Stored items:
————————
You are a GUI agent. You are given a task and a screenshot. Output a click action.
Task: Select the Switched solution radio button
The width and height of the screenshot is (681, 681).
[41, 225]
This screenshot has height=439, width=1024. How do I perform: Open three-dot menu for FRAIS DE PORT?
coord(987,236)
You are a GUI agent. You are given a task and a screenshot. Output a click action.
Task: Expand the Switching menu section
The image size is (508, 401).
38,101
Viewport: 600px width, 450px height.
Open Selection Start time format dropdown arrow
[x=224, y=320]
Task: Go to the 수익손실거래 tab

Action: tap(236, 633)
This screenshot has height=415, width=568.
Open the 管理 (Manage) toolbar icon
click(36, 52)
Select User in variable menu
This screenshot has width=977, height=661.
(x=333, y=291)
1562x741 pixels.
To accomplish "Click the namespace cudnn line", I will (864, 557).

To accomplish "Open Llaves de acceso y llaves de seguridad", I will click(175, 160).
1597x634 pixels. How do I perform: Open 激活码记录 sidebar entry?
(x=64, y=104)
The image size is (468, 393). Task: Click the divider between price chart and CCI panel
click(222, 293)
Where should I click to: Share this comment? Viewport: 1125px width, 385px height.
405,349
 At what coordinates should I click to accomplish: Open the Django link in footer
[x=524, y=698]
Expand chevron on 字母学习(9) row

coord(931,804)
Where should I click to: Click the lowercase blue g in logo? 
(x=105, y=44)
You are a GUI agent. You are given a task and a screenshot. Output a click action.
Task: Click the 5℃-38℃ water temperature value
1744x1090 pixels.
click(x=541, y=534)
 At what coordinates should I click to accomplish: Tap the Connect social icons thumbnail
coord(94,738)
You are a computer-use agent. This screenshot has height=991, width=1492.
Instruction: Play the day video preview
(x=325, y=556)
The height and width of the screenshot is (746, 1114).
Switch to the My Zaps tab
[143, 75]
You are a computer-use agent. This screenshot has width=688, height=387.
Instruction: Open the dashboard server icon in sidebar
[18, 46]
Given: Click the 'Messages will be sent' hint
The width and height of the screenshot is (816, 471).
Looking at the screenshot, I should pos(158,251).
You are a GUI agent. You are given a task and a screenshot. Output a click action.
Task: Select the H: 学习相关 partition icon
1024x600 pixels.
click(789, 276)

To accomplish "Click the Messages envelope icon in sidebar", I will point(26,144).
————————
Your objective: From the records above, return each line where "computer" occurs.

Reply:
You are a computer-use agent. This screenshot has height=991, width=1492.
You are a computer-use agent. This screenshot has width=688, height=387.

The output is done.